Appendix

Terminology

In order to gain a full understanding of the field of consensus mechanism, specifically BFT consensus mechanisms, certain terms and concepts need to be defined and fleshed out.

Consensus

Distributed agents (these could be computers, generals co-ordinating an attack, or sensors in a nuclear plant) that communicate via a network (be it digital, courier or mechanical) need to agree on facts in order to act as a coordinated whole.

When all non-faulty agents agree on a given fact, then we say that the network is in consensus.

Consensus is achieved when all non-faulty agents, agree on a prescribed fact.

There are a host of formal requirements which a consensus protocol may adhere to; these include:

  • Agreement: Where all correct processes agree on the same fact
  • Weak Validity: Where for all correct processes, the output must be the input for some correct process
  • Strong Validity: Where if all correct processes receive the same input value, they must all output that value
  • Termination: All processes must eventually decide on an output value [21]

Binary Consensus

There is a unique case of the consensus problem, referred to as the binary consensus restricts the input and hence the output domain to a single binary digit {0,1}.

When the input domain is large; relative to the number of processes, for instance an input set of all the natural numbers, it can be shown that consensus is impossible in a synchronous message passing model. [21]

Byzantine Fault Tolerance

Byzantine failures are considered the most general and most difficult class of failures among the failure modes.
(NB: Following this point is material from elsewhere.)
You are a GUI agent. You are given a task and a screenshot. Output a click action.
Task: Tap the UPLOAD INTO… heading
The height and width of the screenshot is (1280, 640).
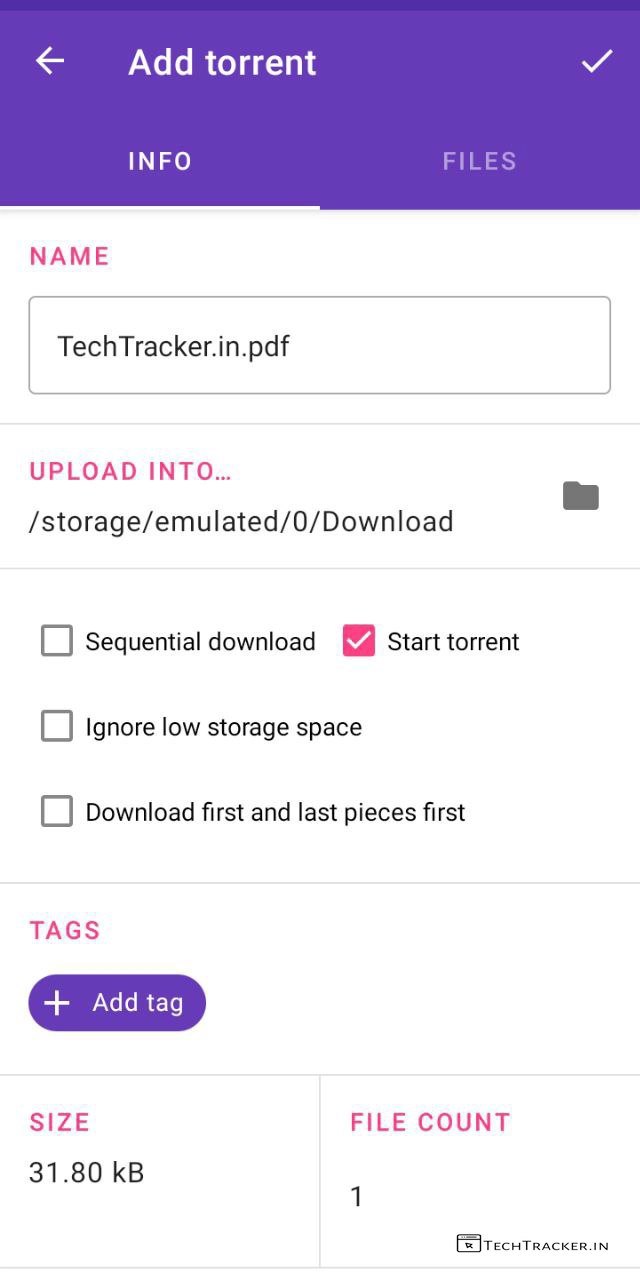point(130,471)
The so-called fail-stop failure mode occupies the simplest end of the spectrum. Whereas fail-stop failure mode simply means that the only way to fail is a node crash, detected by other nodes, Byzantine failures imply no restrictions, which means that the failed node can generate arbitrary data, pretending to be a correct one. Thus, Byzantine failures can confuse failure detection systems, which makes fault tolerance difficult. [39]

Several papers in the literature contextualize the problem using generals at different camps, situated outside the enemy castle, needing to decide whether or not to attack. A consensus algorithm that would fail, would perhaps see one general attack while all the others stay back, resulting in the vulnerability of first general

One key property of a block chain system is that the nodes do not trust each other, meaning that some may behave in Byzantine manners. The consensus protocol must therefore tolerate Byzantine failures.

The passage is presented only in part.